Wednesday night, the directors of all the films got together to knock a few back and celebrate just making it this far. Intriguing characters from far-flung lands eagerly cross-pollinated. The very rugged, whale-blood-drinking crew from "Nummioq," the first ever feature produced in Greenland, intermingled with the diminutive star from India's "Peepli Live," and glimmers of a glorious and friendly international utopian world order shone . . . if only for a moment.

Earlier in the day, before our second public screening of "12th & Delaware," we were able to catch Amir bar Lev's touching doc "The Tillman Story," the disturbing tale of a charming young man who left his lucrative football career with the Arizona Cardinals to join the Army, only to be killed in a messy friendly-fire incident. The terrible accident, a result of trigger-happy comrades in Tillman's own unit, was covered up at the highest levels of the U.S. military, until Tillman's dogged and grieving mother uncovered the ugly business. The film is an infuriating look at a family who watched their son be lionized by a country in need of heroes in a time when few can be found. The audience aches for Tillman's mother, aches for the young soldiers who were lost in the fog of war and are left to make sense of the loss of their fearless leader and friend.

How does one talk about abortion without being labeled pro-life or pro-choice? The task, we can report, is almost impossible, as we navigate the media waters regarding our latest film, "12th & Delaware." It seems that most reporters and critics are eager to throw us quickly into either camp, assign us with lazy slogans created years ago by marketing mavens and politicians. Deaf or blind? Sweet or salty? Abortion or life? That's it? Can't we deepen the discussion, people?

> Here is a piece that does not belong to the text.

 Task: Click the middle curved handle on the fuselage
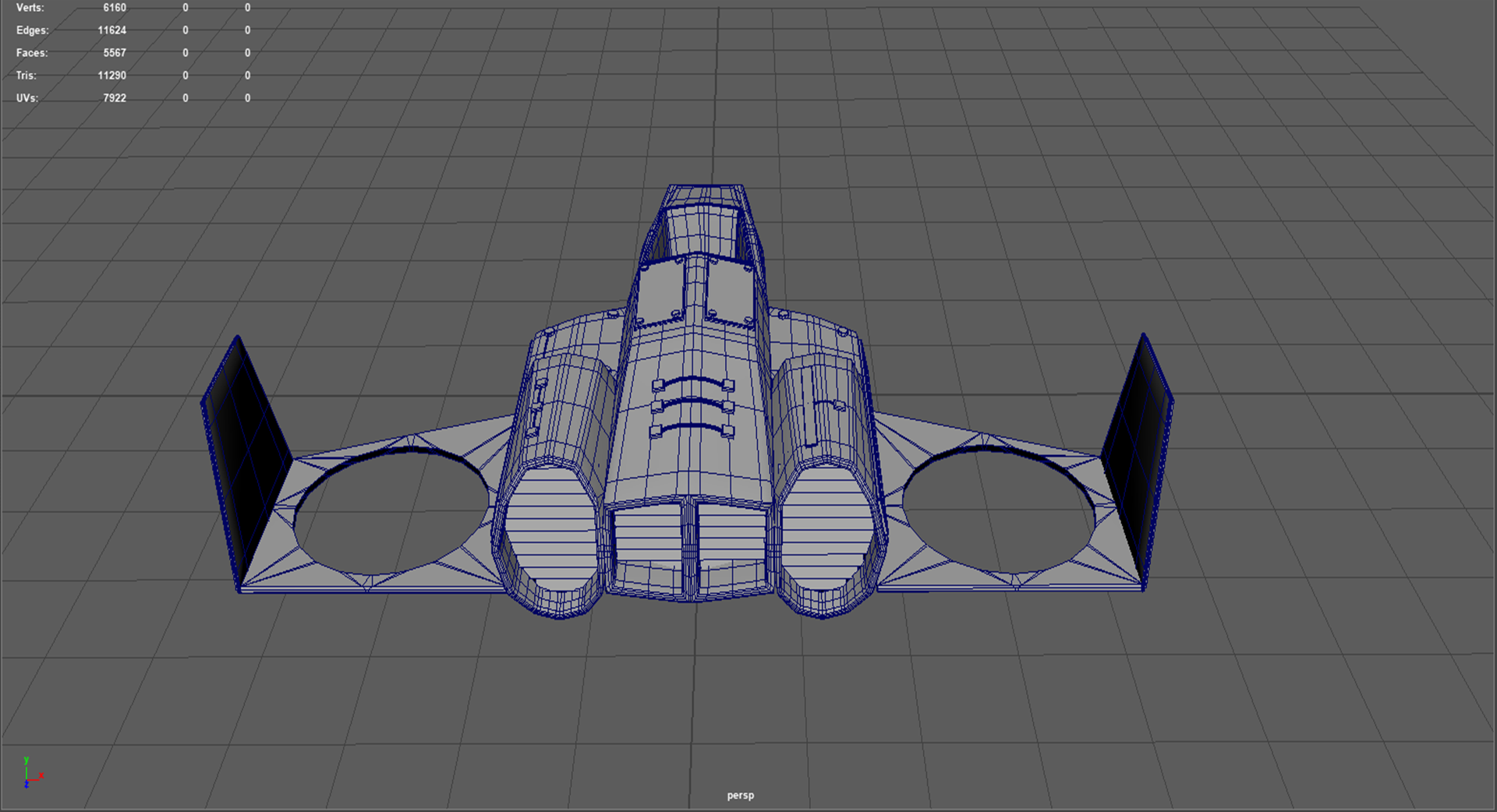(692, 404)
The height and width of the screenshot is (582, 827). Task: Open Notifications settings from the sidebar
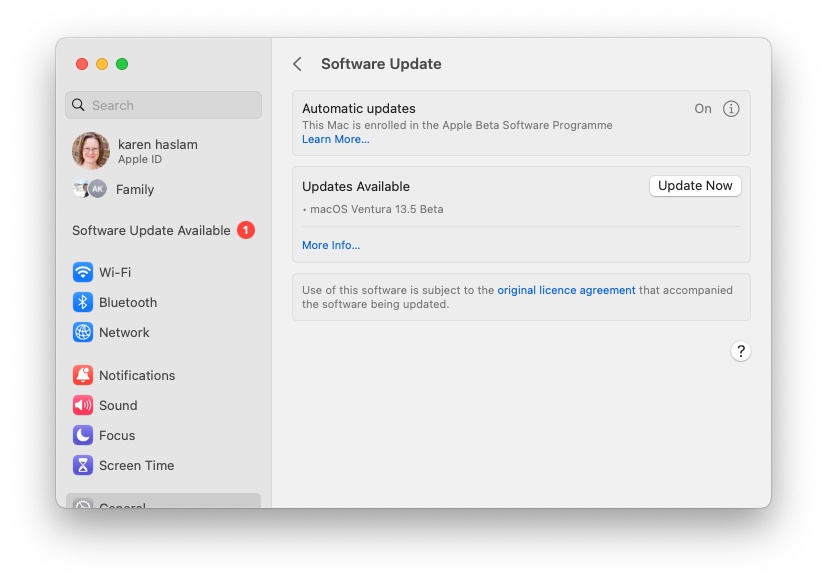81,375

Our film focuses on women in the throes of deciding whether to abort or continue with their pregnancy, and those who would attempt to influence that decision. We have tried to leave the movie in the hands of the girls we feature, their words, their expressions, their deeply conflicted feelings. Still, many in the press just want the revert to the quick-and-easy "which side are you on?" pigeonholing. It's slightly deflating, but we will continue to point out the nuance and grays in a debate that seems stuck on a black-and-white canvas.